Not the first case, but the first *abuse* as near as I can tell.


----------



## Old SF Guy

I stand corrected sir


----------



## Old SF Guy

When old Fire fighter gets back from school tomorrow he's gonna be like..."WTF????" Its way past the boys bed time you know.


----------



## Inor

Sockpuppet said:


> A serious violation of societal rules may both sever or limit for a period of time to fully exercise those rights, but such can only be accomplished by a means of due process.


I hope you do not really mean what your words are saying to me.

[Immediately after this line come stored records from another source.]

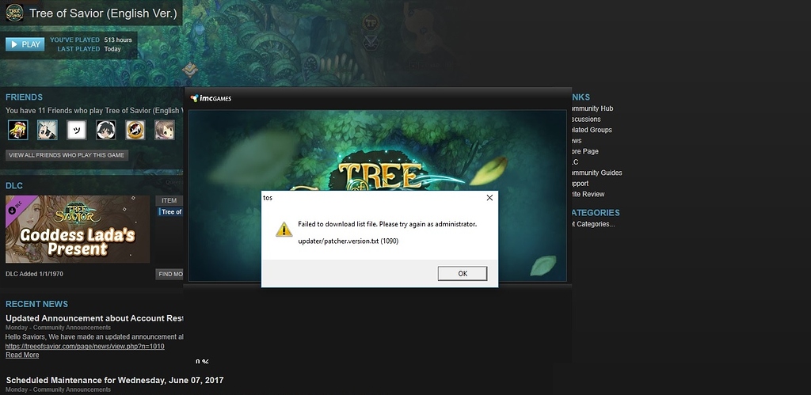The image size is (811, 395).
Task: Open the first friend avatar with blonde hair
Action: [17, 130]
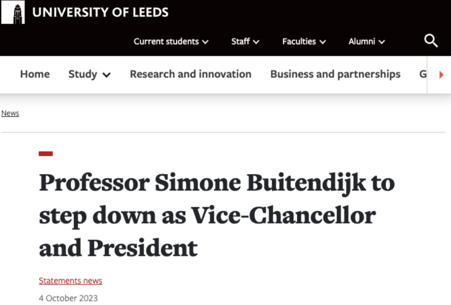Expand the Current students dropdown
The width and height of the screenshot is (451, 305).
coord(171,41)
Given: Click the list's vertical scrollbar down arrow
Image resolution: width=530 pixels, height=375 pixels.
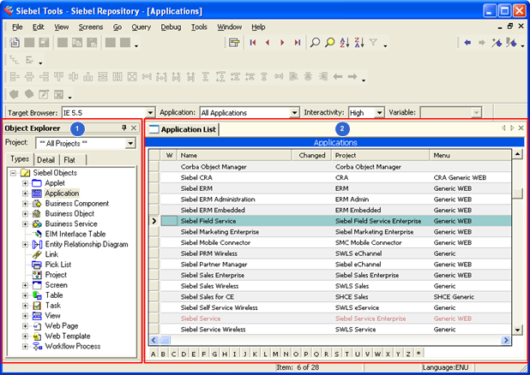Looking at the screenshot, I should tap(517, 330).
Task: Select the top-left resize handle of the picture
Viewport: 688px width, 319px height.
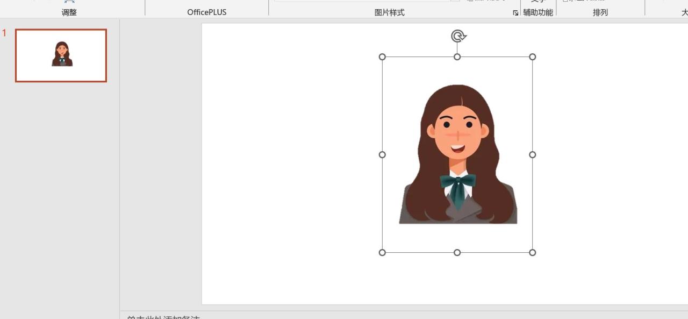Action: pyautogui.click(x=383, y=56)
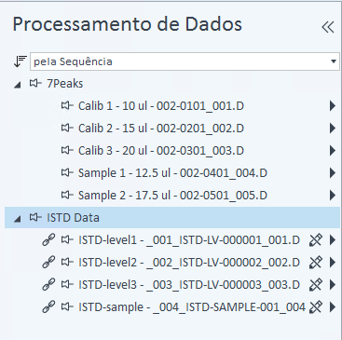
Task: Expand arrow for ISTD-level3 entry
Action: (x=333, y=285)
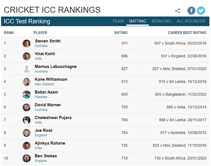Open Joe Root's player page
This screenshot has width=211, height=166.
pyautogui.click(x=43, y=130)
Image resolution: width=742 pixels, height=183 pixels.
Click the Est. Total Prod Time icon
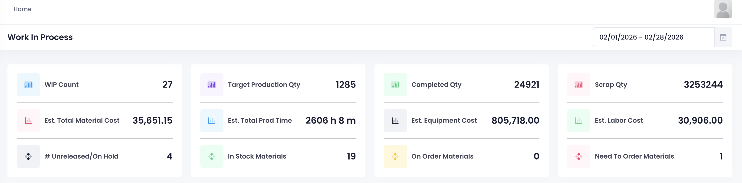(212, 120)
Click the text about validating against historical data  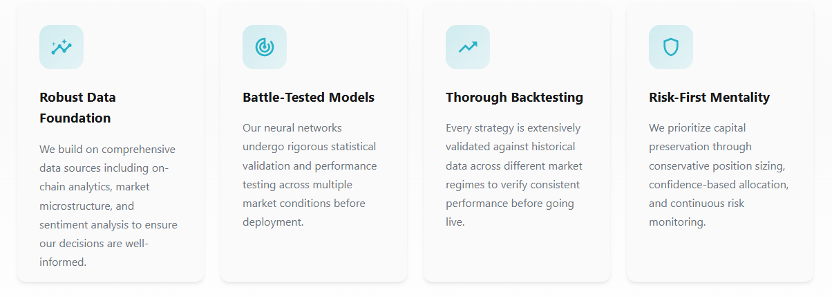513,175
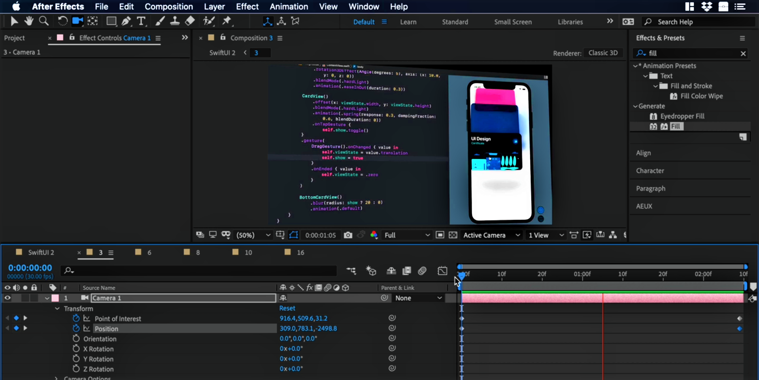The width and height of the screenshot is (759, 380).
Task: Hide the Camera 1 layer visibility eye
Action: point(8,298)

Are you saying that a simple majority of folks who find my actions in violation of "societal rules" (I.E societal "norms") decide to arrest me, it is okay? So if a majority of people in my neighborhood find my Gadsden Flag offensive, I should be arrested for flying it?


----------



## ApexPredator

lol try having dixie as a ring tone both at work and DMV god almighty those are funny times. thank god I got a good 100lbs on most ppl. One point that I try to bring up when these discussions happen is working conditions the conditions in the the north were absolutly brutal child labor indentured servitude was still around ****ing forget osha and workers comp honestly think id rather be a slave then a factory worker in the north free or not.


----------



## ApexPredator

No offense sock but if it aint in the profile dont claim it you dont wanna talk about fine dont talk about dont mention dont alude to bringing it up. Besides i dont think this forum can survive OSFG being banned again missing some of the older guys.


----------



## ApexPredator

Personally I beg to differ I WISH THOSE DAM PAC CLERKS WOULD QUIT ****ING GOING TO THE RANGE AND JUST FIX MY GOD DAMN ERB. They cant shoot now and they wont be a dam bit better when they get back.


----------



## ApexPredator

Friend having stood there looking into the abyss and realize it for what it is and what it does to a man you appricieate the abyss in other men that recognize it and detest it and when someone else speaks of it and you dont think they have stared as you have stared then its time to return the sheep to the flock and run with the other dogs. 
I dont believe god created all men equal. I do believe he is the final judge but what we speak of here is what are the sacrifices made for society thus how i judge a man so yes that man that signs up to be the cook in a time of war is counted less a man in my book than the man who signed for infantry but I dont care that he is less a man just how good a cook he is but a cook he is and shall remain when I want advice on eggs ill consult him otherwise he should not mention his "experiance" which you give no referance to and we cannot therefore assign it wieght. 

The closeist I have come to murdering a man was the DOC that delievered my son and the rest of the dam floor so no not all ****ing bleeding hearts are created equal this too I measure and award merit as its deserved.


----------



## ApexPredator

LOL maybe its cuss I am younger but he brought up experiances think id like to hear um or call bs.


----------



## pheniox17

So much for my free history lesson instead I walk into a bar fight....


----------



## Old SF Guy

pheniox17 said:


> So much for my free history lesson instead I walk into a bar fight....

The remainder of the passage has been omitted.